It was 4.45pm. I sat there on the edge, looking down at the shola I had just crossed, and at the opposite hill from where it began. This last round of the game had very nearly been won by Nature. It fully tested my guts, strength and endurance. I also realized how harsh Nature could be, and how weakly equipped we were, in facing the harshness. The game was over, and had been enjoyed fully. Nature had also taught me a couple of lessons here and there. Again full credit goes to the Guardian Angels, for ensuring that I didn't stumble upon a sleeping bear, or face a deadly snake inside the shola. I am tempted to imagine what deadly things could have happened to me deep inside that shola, but I comfort myself that, beyond all our understandings, and all our thoughts, there is the Hand of the Divine. That Hand had been with me.

I got up, changed my shirt, and went along the jeep track towards Kemmannagundi. It was a small hill station atop a small hill, overlooking vast valleys of the Muthodi forests and Bhadra tiger reserve. There was a park that I passed, and clean neat people were picknicking with families and friends, and looked surprised to see a disheveled guy in dirty clothes and a rucksack on his back walk past them. I found out that I had to go to Kalhatipura, 12 kms away to find any bus to Tarikere, from where I am to take a bus to Bangalore. A very crowded jeep ride to Kalhatipura, and then another bus ride took me to Tarikere. Tarikere is directly on the Bangalore Shimoga route, and Shimoga was only around 50kms away.

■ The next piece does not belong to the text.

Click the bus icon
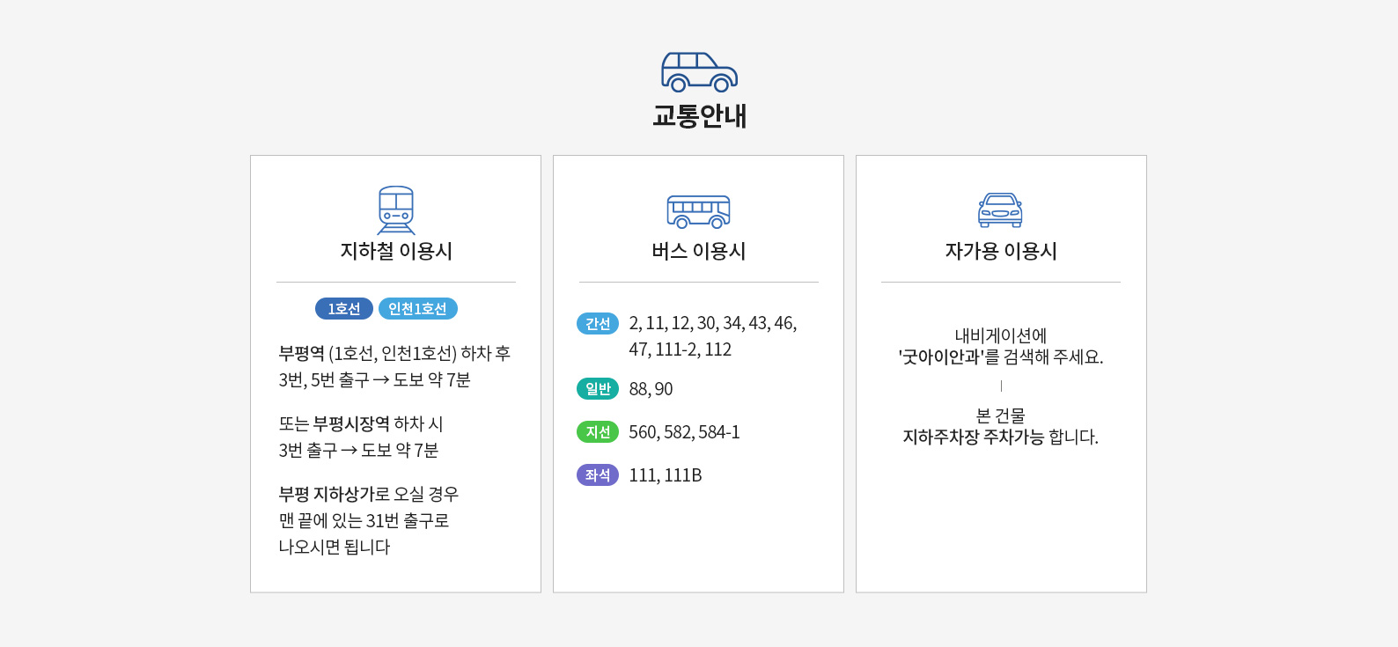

I enquired at the railway staion there, but the next train to Bangalore was only at 11.45pm. I waited at the bus stop for sometime. Fortunately a Bangalore bound bus came by, and I managed to get a seat. A seemingly never ending journey to Bangalore, with supper somewhere en route. I slept through the trip, and was in Bangalore at 1AM. My bike was there to receive me, and we together reached my room at 1.45pm. And I collapsed for some sleep. And there ends this piece of travel.

Postscript: The Second day's trek, covering around 20 kilometers, is one of the best trekking trails in Karnataka. I will not attempt that shola crossing again, but if someone knows a route exists through the shola, please let me know. I would love to do it again sometime later.